[Stored items]
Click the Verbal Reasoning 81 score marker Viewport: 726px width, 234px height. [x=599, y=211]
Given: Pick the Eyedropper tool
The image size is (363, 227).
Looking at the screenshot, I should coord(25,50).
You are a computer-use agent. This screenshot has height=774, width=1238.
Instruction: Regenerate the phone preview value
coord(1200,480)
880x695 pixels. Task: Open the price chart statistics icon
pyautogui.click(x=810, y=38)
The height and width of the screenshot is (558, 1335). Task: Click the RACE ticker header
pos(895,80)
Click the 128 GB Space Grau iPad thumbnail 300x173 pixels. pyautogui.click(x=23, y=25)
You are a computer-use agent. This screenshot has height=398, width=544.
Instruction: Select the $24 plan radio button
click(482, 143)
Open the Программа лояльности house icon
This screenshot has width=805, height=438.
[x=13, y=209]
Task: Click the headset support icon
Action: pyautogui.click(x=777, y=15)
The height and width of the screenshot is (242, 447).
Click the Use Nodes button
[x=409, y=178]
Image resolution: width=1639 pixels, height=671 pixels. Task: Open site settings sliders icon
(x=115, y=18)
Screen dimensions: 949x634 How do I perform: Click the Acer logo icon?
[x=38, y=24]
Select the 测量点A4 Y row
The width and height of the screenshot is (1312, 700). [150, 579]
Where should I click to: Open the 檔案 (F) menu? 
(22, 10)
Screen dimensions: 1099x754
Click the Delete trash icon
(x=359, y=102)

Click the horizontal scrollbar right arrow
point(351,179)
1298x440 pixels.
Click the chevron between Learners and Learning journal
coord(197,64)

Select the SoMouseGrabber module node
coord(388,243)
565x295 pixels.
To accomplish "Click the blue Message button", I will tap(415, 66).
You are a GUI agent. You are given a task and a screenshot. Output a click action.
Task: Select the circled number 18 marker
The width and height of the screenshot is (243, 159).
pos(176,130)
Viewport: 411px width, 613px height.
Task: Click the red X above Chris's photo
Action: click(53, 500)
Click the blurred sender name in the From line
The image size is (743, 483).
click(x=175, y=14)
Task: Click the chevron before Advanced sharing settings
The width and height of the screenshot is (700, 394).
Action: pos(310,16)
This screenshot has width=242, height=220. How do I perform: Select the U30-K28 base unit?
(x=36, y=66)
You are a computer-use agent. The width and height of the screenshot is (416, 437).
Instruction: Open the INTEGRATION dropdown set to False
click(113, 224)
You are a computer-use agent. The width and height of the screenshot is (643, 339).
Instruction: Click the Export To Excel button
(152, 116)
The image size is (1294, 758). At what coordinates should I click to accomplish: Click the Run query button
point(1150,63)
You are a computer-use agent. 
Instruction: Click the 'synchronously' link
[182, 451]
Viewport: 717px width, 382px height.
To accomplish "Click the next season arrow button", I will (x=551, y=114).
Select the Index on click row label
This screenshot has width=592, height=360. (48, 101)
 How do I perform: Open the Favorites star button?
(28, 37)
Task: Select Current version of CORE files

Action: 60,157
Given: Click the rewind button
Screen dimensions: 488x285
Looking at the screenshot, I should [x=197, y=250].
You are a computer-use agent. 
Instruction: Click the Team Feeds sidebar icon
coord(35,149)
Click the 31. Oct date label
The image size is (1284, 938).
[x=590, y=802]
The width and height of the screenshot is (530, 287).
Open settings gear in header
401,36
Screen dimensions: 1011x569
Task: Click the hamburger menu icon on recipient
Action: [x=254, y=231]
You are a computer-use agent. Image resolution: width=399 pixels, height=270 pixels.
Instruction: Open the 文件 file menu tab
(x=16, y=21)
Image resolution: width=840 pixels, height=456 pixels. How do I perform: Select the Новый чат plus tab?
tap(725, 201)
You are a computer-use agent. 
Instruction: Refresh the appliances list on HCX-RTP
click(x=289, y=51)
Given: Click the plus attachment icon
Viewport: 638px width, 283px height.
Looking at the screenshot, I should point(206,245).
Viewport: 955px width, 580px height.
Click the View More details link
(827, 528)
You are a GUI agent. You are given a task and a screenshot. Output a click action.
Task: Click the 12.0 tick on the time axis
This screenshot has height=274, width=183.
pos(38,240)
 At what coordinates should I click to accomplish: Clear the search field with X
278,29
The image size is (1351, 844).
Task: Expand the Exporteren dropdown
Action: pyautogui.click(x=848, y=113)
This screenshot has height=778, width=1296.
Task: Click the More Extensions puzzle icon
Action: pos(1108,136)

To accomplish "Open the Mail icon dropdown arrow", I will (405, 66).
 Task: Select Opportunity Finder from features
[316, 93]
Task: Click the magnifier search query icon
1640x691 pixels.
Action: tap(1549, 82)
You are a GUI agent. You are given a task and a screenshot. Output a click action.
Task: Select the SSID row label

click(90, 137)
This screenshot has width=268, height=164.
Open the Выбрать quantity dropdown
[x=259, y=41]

* _YOUR GOAL_
Every line above should be transcribed exactly.

* _RESULT OF THIS EXERCISE_
Click the Verbal Reasoning 81 score marker Viewport: 726px width, 234px height. [x=599, y=211]
Given: Pick the Eyedropper tool
The image size is (363, 227).
Looking at the screenshot, I should coord(25,50).
You are a computer-use agent. This screenshot has height=774, width=1238.
Instruction: Regenerate the phone preview value
coord(1200,480)
880x695 pixels. Task: Open the price chart statistics icon
pyautogui.click(x=810, y=38)
The height and width of the screenshot is (558, 1335). Task: Click the RACE ticker header
pos(895,80)
Click the 128 GB Space Grau iPad thumbnail 300x173 pixels. pyautogui.click(x=23, y=25)
You are a computer-use agent. This screenshot has height=398, width=544.
Instruction: Select the $24 plan radio button
click(482, 143)
Open the Программа лояльности house icon
This screenshot has width=805, height=438.
[x=13, y=209]
Task: Click the headset support icon
Action: pyautogui.click(x=777, y=15)
The height and width of the screenshot is (242, 447).
Click the Use Nodes button
[x=409, y=178]
Image resolution: width=1639 pixels, height=671 pixels. Task: Open site settings sliders icon
(x=115, y=18)
Screen dimensions: 949x634 How do I perform: Click the Acer logo icon?
[x=38, y=24]
Select the 测量点A4 Y row
The width and height of the screenshot is (1312, 700). [150, 579]
Where should I click to: Open the 檔案 (F) menu? 
(22, 10)
Screen dimensions: 1099x754
Click the Delete trash icon
(x=359, y=102)

Click the horizontal scrollbar right arrow
point(351,179)
1298x440 pixels.
Click the chevron between Learners and Learning journal
coord(197,64)

Select the SoMouseGrabber module node
coord(388,243)
565x295 pixels.
To accomplish "Click the blue Message button", I will tap(415, 66).
You are a GUI agent. You are given a task and a screenshot. Output a click action.
Task: Select the circled number 18 marker
The width and height of the screenshot is (243, 159).
pos(176,130)
Viewport: 411px width, 613px height.
Task: Click the red X above Chris's photo
Action: click(53, 500)
Click the blurred sender name in the From line
The image size is (743, 483).
click(x=175, y=14)
Task: Click the chevron before Advanced sharing settings
The width and height of the screenshot is (700, 394).
Action: pos(310,16)
This screenshot has width=242, height=220. How do I perform: Select the U30-K28 base unit?
(x=36, y=66)
You are a computer-use agent. The width and height of the screenshot is (416, 437).
Instruction: Open the INTEGRATION dropdown set to False
click(113, 224)
You are a computer-use agent. The width and height of the screenshot is (643, 339).
Instruction: Click the Export To Excel button
(152, 116)
The image size is (1294, 758). At what coordinates should I click to accomplish: Click the Run query button
point(1150,63)
You are a computer-use agent. 
Instruction: Click the 'synchronously' link
[182, 451]
Viewport: 717px width, 382px height.
To accomplish "Click the next season arrow button", I will (x=551, y=114).
Select the Index on click row label
This screenshot has width=592, height=360. (48, 101)
 How do I perform: Open the Favorites star button?
(28, 37)
Task: Select Current version of CORE files

Action: 60,157
Given: Click the rewind button
Screen dimensions: 488x285
Looking at the screenshot, I should [x=197, y=250].
You are a computer-use agent. 
Instruction: Click the Team Feeds sidebar icon
coord(35,149)
Click the 31. Oct date label
The image size is (1284, 938).
[x=590, y=802]
The width and height of the screenshot is (530, 287).
Open settings gear in header
401,36
Screen dimensions: 1011x569
Task: Click the hamburger menu icon on recipient
Action: [x=254, y=231]
You are a computer-use agent. Image resolution: width=399 pixels, height=270 pixels.
Instruction: Open the 文件 file menu tab
(x=16, y=21)
Image resolution: width=840 pixels, height=456 pixels. How do I perform: Select the Новый чат plus tab?
tap(725, 201)
You are a computer-use agent. 
Instruction: Refresh the appliances list on HCX-RTP
click(x=289, y=51)
Given: Click the plus attachment icon
Viewport: 638px width, 283px height.
Looking at the screenshot, I should point(206,245).
Viewport: 955px width, 580px height.
Click the View More details link
(827, 528)
You are a GUI agent. You are given a task and a screenshot. Output a click action.
Task: Click the 12.0 tick on the time axis
This screenshot has height=274, width=183.
pos(38,240)
 At what coordinates should I click to accomplish: Clear the search field with X
278,29
The image size is (1351, 844).
Task: Expand the Exporteren dropdown
Action: pyautogui.click(x=848, y=113)
This screenshot has height=778, width=1296.
Task: Click the More Extensions puzzle icon
Action: pos(1108,136)

To accomplish "Open the Mail icon dropdown arrow", I will (405, 66).
 Task: Select Opportunity Finder from features
[316, 93]
Task: Click the magnifier search query icon
1640x691 pixels.
Action: tap(1549, 82)
You are a GUI agent. You are given a task and a screenshot. Output a click action.
Task: Select the SSID row label

click(90, 137)
This screenshot has width=268, height=164.
Open the Выбрать quantity dropdown
[x=259, y=41]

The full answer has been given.